▶ WHAT YOU HAVE TO DO: Present each line of the entries below that holds the word "desktop".

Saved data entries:
=====
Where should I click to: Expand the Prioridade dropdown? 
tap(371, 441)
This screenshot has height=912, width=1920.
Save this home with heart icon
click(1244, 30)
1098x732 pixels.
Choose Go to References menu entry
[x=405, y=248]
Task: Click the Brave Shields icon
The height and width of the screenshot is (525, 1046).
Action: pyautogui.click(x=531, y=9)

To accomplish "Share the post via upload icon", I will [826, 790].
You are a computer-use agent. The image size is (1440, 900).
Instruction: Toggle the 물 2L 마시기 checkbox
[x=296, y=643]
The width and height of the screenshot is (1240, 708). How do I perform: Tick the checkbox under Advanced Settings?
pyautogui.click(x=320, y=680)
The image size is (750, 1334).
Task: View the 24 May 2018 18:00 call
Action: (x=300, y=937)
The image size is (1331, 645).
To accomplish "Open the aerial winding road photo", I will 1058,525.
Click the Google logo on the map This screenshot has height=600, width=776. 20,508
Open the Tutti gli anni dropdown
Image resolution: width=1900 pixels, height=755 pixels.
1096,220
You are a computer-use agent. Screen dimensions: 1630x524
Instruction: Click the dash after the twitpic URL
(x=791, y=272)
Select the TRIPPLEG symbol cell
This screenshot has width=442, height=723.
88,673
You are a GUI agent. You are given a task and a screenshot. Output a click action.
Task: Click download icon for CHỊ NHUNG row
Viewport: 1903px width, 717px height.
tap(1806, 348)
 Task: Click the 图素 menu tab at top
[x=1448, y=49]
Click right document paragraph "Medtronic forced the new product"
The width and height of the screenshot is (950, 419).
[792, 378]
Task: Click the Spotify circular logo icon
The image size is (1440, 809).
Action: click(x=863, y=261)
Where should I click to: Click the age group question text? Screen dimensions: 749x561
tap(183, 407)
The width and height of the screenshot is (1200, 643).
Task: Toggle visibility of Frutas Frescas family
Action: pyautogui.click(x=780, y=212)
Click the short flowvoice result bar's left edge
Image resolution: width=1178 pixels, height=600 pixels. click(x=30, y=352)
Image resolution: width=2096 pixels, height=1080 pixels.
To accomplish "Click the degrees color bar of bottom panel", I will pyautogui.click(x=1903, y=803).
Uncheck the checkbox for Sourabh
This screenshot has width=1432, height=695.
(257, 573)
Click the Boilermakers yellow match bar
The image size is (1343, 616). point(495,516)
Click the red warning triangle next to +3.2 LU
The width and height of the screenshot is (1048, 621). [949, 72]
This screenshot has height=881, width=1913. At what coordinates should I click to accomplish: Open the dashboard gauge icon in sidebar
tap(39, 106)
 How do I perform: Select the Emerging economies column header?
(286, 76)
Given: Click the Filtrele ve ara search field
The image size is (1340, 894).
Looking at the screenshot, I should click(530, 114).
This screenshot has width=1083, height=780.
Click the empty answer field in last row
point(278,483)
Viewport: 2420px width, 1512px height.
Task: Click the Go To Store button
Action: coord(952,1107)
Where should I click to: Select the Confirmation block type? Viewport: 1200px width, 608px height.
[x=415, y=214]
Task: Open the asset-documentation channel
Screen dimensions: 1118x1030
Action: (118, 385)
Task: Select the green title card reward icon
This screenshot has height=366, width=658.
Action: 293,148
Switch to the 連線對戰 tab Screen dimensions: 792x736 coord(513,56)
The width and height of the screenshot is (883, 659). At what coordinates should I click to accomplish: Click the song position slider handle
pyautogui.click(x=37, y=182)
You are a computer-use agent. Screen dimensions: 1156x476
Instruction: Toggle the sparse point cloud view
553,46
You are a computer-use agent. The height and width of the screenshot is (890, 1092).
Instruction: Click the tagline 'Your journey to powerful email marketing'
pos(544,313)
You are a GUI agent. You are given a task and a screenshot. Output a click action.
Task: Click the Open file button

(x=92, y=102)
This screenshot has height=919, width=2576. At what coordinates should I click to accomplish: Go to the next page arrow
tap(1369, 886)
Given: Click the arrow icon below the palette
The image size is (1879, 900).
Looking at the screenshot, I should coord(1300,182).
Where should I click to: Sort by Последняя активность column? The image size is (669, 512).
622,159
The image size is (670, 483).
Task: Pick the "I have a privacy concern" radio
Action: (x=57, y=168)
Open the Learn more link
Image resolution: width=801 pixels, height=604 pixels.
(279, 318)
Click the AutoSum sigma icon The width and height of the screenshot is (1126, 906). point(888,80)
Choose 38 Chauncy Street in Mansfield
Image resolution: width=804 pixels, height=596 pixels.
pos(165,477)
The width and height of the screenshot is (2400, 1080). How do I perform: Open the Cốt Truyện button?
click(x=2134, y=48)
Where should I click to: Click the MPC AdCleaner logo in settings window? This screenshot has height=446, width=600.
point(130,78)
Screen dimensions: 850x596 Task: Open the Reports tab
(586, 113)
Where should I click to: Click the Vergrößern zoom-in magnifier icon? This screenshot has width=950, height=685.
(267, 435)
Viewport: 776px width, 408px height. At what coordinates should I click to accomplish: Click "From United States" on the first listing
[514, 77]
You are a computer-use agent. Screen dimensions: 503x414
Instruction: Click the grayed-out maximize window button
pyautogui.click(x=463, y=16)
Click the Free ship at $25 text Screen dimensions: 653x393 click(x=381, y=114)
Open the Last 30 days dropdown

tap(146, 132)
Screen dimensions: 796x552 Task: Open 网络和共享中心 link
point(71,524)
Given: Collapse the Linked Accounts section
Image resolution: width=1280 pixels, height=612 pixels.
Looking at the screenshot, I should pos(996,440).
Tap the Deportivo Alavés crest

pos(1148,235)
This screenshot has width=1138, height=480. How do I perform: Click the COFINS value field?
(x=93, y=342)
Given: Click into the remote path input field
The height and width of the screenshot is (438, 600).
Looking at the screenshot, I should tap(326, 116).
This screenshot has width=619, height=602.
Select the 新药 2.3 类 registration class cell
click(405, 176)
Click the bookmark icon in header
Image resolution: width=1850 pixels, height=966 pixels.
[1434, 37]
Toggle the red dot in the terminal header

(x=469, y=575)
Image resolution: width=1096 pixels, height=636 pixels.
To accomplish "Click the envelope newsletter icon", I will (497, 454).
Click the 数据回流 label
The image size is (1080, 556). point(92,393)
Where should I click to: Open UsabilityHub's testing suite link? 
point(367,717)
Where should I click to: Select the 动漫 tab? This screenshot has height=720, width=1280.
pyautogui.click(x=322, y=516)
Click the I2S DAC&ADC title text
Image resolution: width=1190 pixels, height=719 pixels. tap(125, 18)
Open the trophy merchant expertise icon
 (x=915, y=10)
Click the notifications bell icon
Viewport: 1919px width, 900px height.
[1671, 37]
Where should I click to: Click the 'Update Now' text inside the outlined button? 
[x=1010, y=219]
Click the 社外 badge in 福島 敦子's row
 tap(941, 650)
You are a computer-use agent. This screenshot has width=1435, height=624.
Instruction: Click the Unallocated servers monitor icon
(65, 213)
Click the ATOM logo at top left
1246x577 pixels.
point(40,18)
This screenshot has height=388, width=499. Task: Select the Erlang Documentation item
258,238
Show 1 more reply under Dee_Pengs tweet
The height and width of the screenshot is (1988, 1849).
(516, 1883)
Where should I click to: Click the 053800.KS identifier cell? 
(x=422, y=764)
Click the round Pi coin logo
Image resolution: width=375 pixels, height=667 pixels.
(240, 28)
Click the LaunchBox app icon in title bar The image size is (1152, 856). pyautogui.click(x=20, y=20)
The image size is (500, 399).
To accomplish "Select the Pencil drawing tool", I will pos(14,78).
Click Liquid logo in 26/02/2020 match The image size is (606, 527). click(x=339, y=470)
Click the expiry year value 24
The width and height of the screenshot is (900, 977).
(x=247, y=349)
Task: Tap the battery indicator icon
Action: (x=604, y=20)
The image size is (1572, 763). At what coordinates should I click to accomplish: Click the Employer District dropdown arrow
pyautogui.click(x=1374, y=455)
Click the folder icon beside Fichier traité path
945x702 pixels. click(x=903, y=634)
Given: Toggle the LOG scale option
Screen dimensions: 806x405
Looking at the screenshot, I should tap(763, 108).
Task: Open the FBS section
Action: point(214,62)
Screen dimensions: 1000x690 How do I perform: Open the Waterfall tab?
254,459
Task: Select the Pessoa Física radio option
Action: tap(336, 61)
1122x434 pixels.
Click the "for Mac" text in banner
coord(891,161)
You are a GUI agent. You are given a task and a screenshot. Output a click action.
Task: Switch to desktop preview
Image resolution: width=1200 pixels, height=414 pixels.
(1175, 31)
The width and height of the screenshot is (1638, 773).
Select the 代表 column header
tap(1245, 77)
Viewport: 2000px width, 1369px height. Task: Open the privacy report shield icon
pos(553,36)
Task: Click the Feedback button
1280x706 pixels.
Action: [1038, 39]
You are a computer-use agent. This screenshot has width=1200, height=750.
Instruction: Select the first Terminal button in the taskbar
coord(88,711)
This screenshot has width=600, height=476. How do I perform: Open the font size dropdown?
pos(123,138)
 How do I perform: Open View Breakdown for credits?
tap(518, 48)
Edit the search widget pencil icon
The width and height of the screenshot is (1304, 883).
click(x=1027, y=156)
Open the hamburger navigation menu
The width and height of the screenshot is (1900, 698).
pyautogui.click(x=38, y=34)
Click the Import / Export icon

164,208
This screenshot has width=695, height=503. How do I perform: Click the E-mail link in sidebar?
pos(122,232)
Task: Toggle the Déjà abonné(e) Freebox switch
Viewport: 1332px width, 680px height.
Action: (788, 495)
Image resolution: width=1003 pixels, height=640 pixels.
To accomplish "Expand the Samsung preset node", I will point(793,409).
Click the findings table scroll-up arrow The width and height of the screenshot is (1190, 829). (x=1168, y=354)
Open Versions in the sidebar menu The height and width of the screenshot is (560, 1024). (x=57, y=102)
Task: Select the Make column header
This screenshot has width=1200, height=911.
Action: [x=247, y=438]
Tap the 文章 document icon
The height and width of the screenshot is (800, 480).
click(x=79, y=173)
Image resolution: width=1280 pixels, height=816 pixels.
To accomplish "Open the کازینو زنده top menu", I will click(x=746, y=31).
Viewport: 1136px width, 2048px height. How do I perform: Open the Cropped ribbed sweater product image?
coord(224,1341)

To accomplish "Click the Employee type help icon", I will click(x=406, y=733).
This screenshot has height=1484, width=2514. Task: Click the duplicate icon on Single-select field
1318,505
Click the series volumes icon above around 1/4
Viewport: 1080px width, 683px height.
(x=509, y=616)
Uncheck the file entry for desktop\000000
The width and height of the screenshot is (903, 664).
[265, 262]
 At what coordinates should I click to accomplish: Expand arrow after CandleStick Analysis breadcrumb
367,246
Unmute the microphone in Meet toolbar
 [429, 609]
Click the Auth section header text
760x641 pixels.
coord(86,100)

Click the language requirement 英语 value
=====
▶ TASK RESULT:
Task: Switch to desktop preview
Uncheck the file entry for desktop\000000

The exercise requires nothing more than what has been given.